In the United States, black women are disproportionately more likely to die from complications related to pregnancy or childbirth than any other race; they are three or four times more likely than white women to die due to pregnancy-related death and are more likely to receive worse maternal care. Black women from higher income groups and with advanced education levels also have heightened risks—even tennis superstar Serena Williams had near-deadly complications during the birth of her daughter, Olympia. Why is this the case in our modern world? Watch this video to learn more:
An interactive or media element has been excluded from this version of the text. You can view it online here: https://iastate.pressbooks.pub/parentingfamilydiversity/?p=1681
The data below shows percentages of the causes of pregnancy-related deaths in the United States during 2011–2014:
-
Cardiovascular diseases, 15.2%.
-
Non-cardiovascular diseases, 14.7%.
-
Infection or sepsis, 12.8%.
-
Hemorrhage, 11.5%.
-
Cardiomyopathy, 10.3%.
-
Thrombotic pulmonary embolism, 9.1%.
-
Cerebrovascular accidents, 7.4%.
-
Hypertensive disorders of pregnancy, 6.8%.
-
Amniotic fluid embolism, 5.5%.
-
Anesthesia complications, 0.3%.
The cause of death is unknown for 6.5% of all 2011–2014 pregnancy-related deaths.
Miscarriage
Spontaneous abortion, or miscarriage, is experienced in an estimated 20-40 percent of undiagnosed pregnancies and in another 10 percent of diagnosed pregnancies.
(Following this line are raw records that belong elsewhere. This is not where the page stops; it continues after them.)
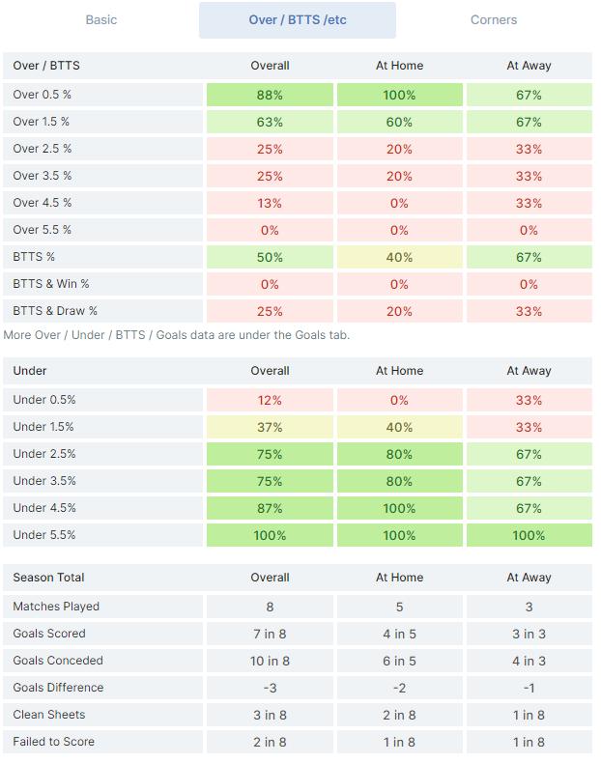Click the Goals tab note text
Screen dimensions: 601x763
(176, 335)
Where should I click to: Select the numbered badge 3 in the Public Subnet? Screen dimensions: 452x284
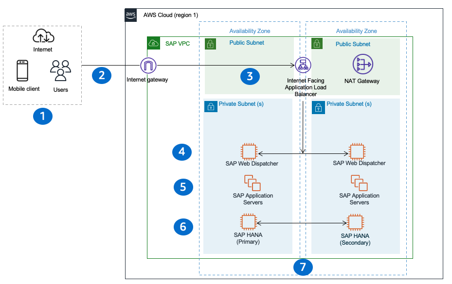tap(250, 76)
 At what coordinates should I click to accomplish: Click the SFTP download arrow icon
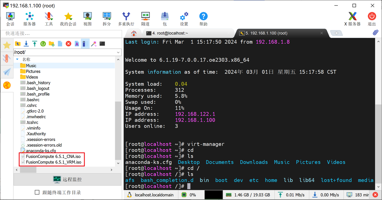(x=26, y=44)
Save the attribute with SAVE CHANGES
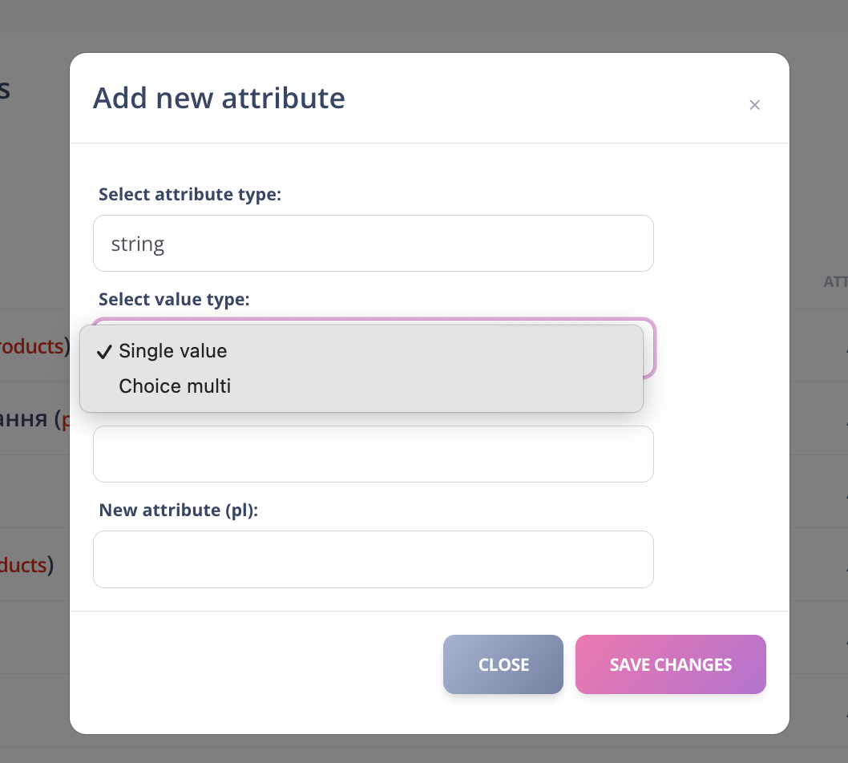The image size is (848, 763). click(x=670, y=664)
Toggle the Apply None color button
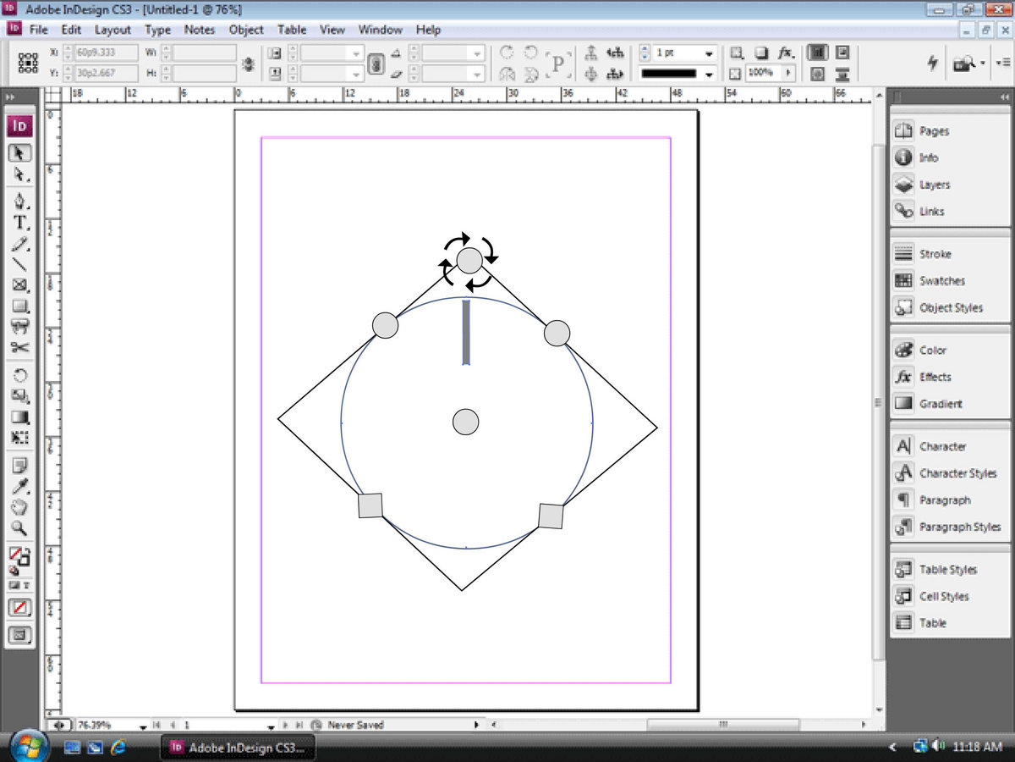The height and width of the screenshot is (762, 1015). (20, 607)
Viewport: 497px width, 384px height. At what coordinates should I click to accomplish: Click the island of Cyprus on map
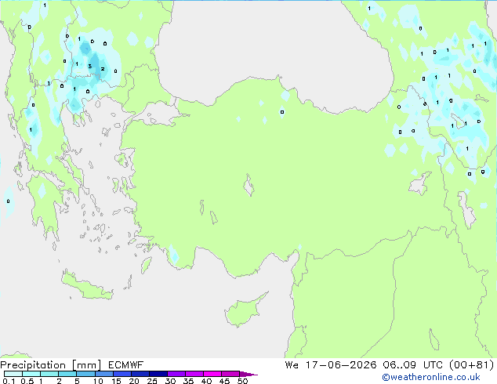coord(245,310)
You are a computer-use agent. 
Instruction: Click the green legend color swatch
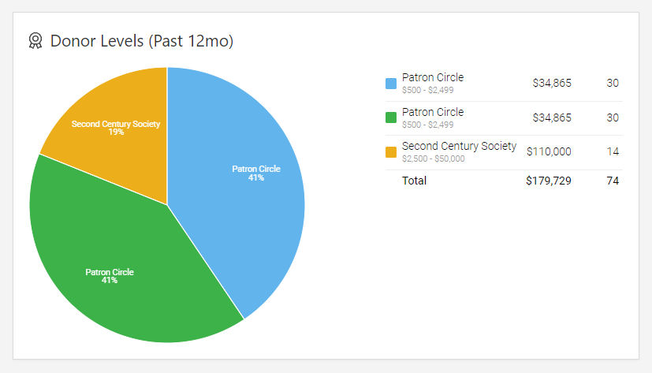pyautogui.click(x=391, y=117)
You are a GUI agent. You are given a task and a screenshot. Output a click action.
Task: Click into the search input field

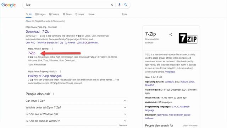(67, 5)
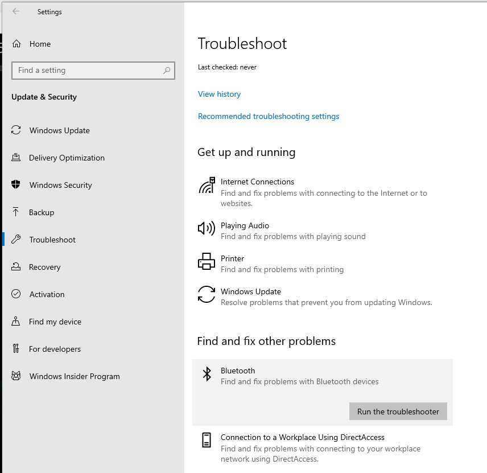Open the For developers page
Image resolution: width=487 pixels, height=473 pixels.
tap(55, 349)
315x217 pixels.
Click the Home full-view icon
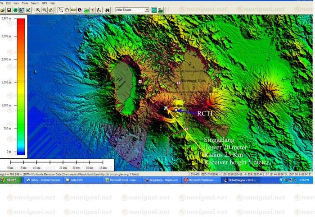tap(50, 9)
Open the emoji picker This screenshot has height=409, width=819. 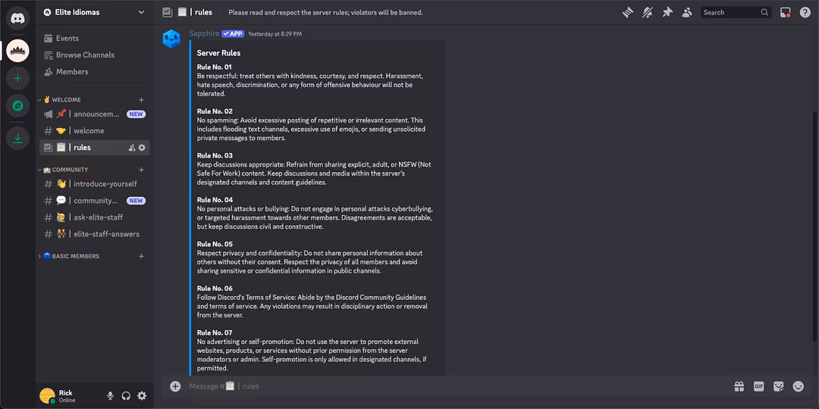point(798,386)
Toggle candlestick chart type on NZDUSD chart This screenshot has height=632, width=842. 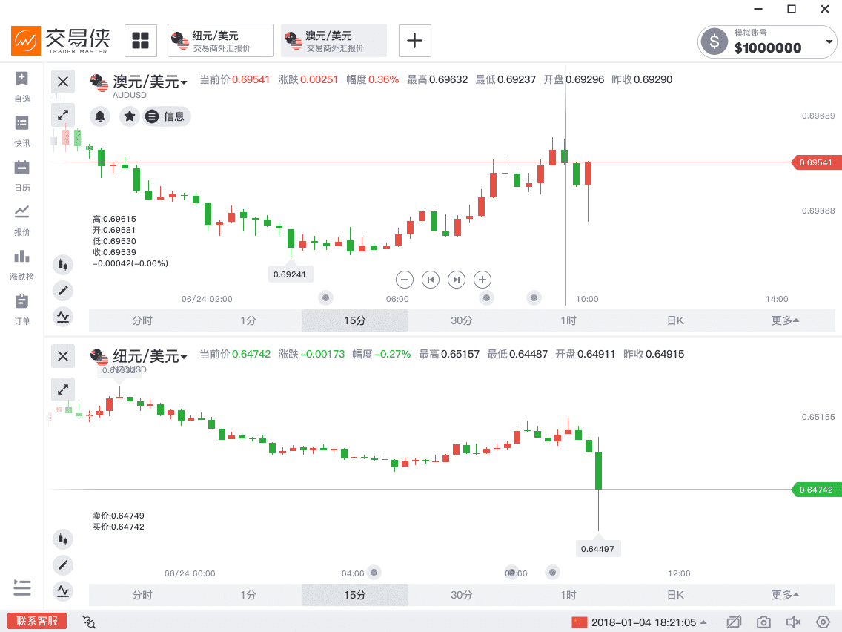point(63,539)
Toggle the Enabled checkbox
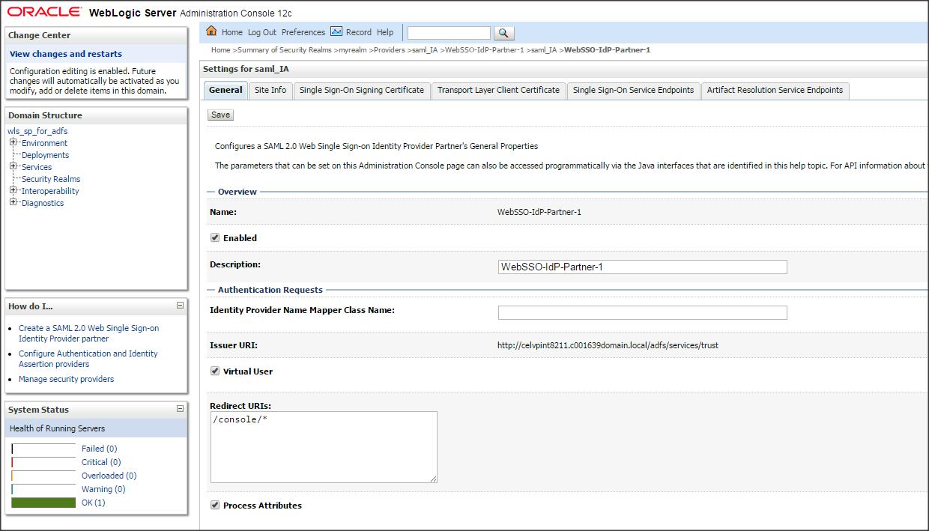 215,238
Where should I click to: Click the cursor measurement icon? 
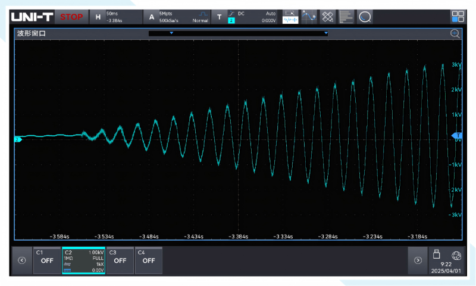pyautogui.click(x=309, y=17)
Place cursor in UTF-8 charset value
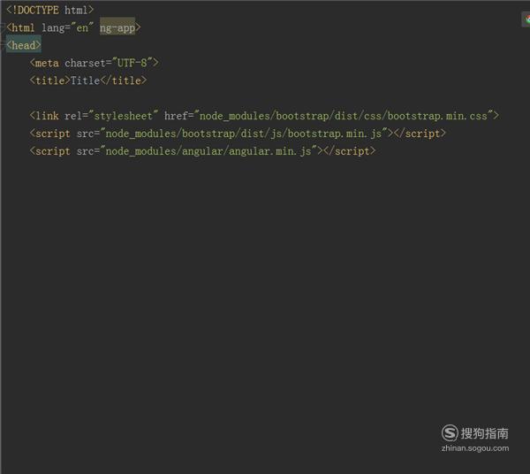The height and width of the screenshot is (474, 530). point(133,63)
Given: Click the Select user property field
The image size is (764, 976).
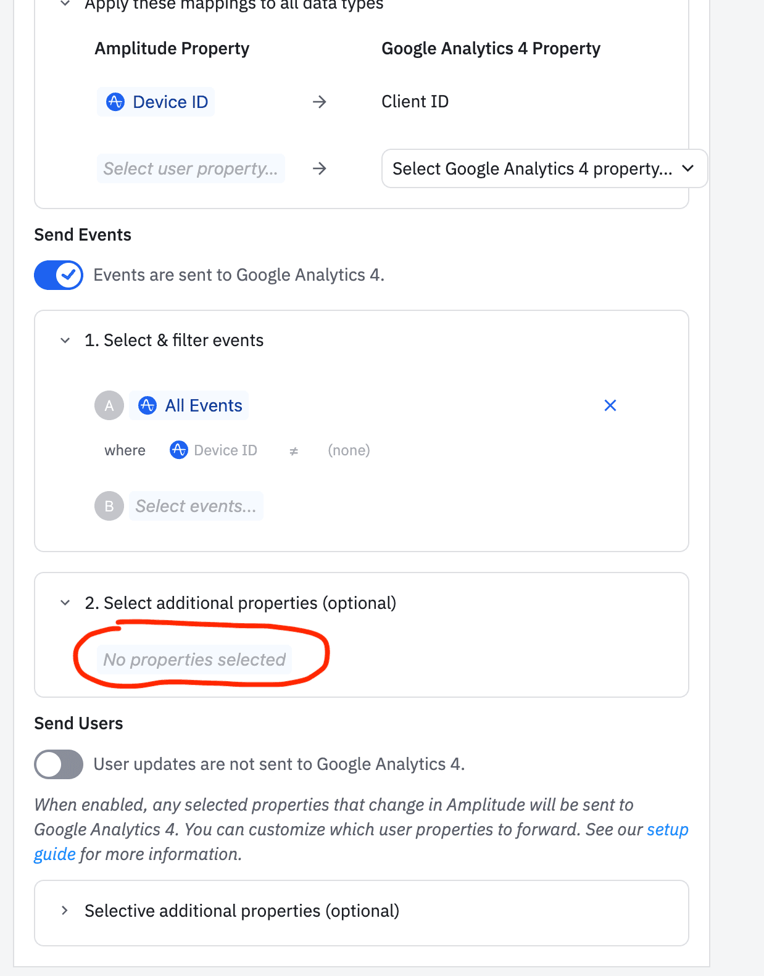Looking at the screenshot, I should click(x=191, y=168).
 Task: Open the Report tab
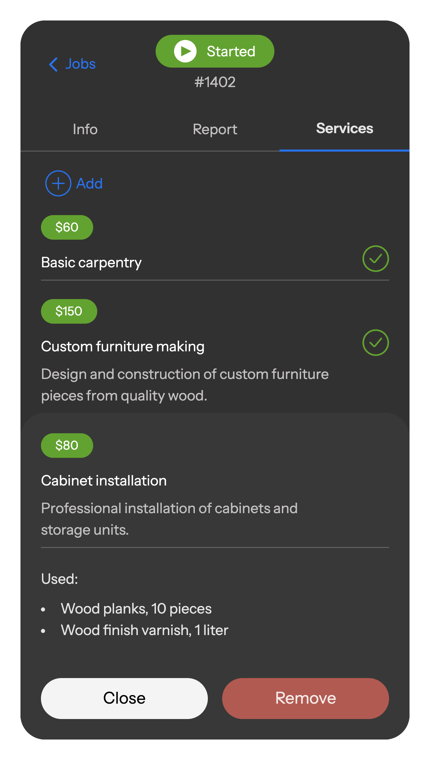click(x=215, y=129)
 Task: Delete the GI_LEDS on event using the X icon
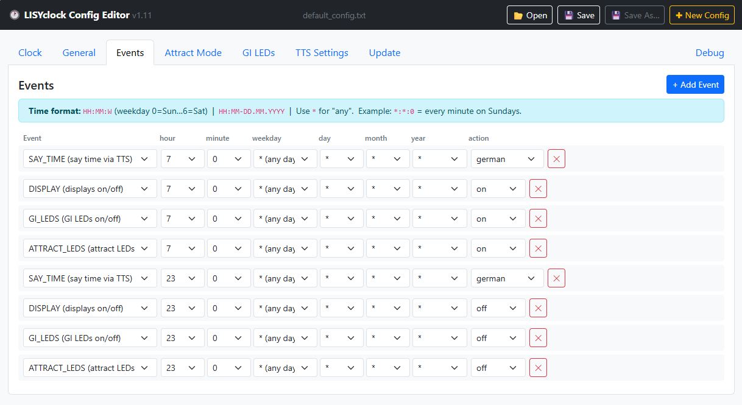(538, 218)
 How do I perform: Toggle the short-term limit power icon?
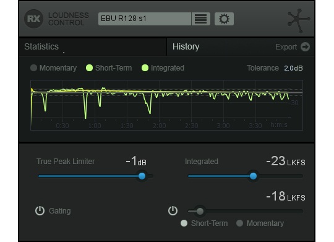(173, 210)
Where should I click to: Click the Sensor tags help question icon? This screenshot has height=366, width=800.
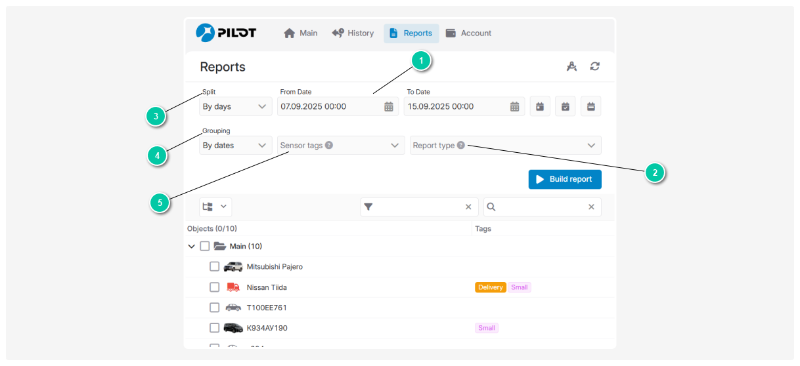click(329, 145)
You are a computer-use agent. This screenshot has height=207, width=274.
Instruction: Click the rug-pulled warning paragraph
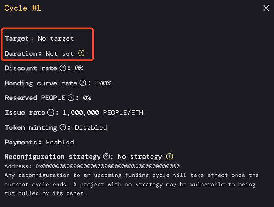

Usually, the body aborts due to chromosomal abnormalities and this typically happens before the 12th week of pregnancy. Cramping and bleeding result and normal periods return after several months. Some women are more likely to have repeated miscarriages due to chromosomal, amniotic, or hormonal problems; but miscarriage can also be a result of defective sperm (Carroll et al., 2003).